• [Task details] Count the lines of the records that contain the word "beside", and give only that number.

(Dataset records)
◇ ◇ ◇

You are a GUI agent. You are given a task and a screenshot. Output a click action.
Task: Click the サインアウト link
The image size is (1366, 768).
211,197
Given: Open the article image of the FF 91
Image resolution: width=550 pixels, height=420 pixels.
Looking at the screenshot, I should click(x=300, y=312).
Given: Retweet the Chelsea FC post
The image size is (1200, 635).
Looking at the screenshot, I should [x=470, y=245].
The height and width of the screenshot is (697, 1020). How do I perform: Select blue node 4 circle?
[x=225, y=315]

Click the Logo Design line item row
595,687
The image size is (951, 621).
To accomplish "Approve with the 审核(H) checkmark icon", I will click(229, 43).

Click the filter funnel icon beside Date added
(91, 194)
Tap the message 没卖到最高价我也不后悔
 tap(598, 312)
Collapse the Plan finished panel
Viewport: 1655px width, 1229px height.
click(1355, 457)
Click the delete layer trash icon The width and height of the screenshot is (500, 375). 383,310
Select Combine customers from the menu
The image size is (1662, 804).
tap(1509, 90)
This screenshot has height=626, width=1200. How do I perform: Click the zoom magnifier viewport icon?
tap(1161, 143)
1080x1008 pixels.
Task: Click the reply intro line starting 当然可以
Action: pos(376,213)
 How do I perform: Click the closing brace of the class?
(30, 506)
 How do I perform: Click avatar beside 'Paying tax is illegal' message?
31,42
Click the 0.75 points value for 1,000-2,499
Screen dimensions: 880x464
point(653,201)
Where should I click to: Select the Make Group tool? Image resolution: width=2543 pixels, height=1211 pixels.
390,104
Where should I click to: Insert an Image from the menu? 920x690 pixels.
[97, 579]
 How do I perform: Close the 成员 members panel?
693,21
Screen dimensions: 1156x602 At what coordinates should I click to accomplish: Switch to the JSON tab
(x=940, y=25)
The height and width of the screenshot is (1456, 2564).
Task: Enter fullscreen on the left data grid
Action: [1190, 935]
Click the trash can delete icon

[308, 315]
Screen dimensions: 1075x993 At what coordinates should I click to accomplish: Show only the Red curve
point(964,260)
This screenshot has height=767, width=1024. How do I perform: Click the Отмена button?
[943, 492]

◇ ◇ ◇

• [Finished answer] 2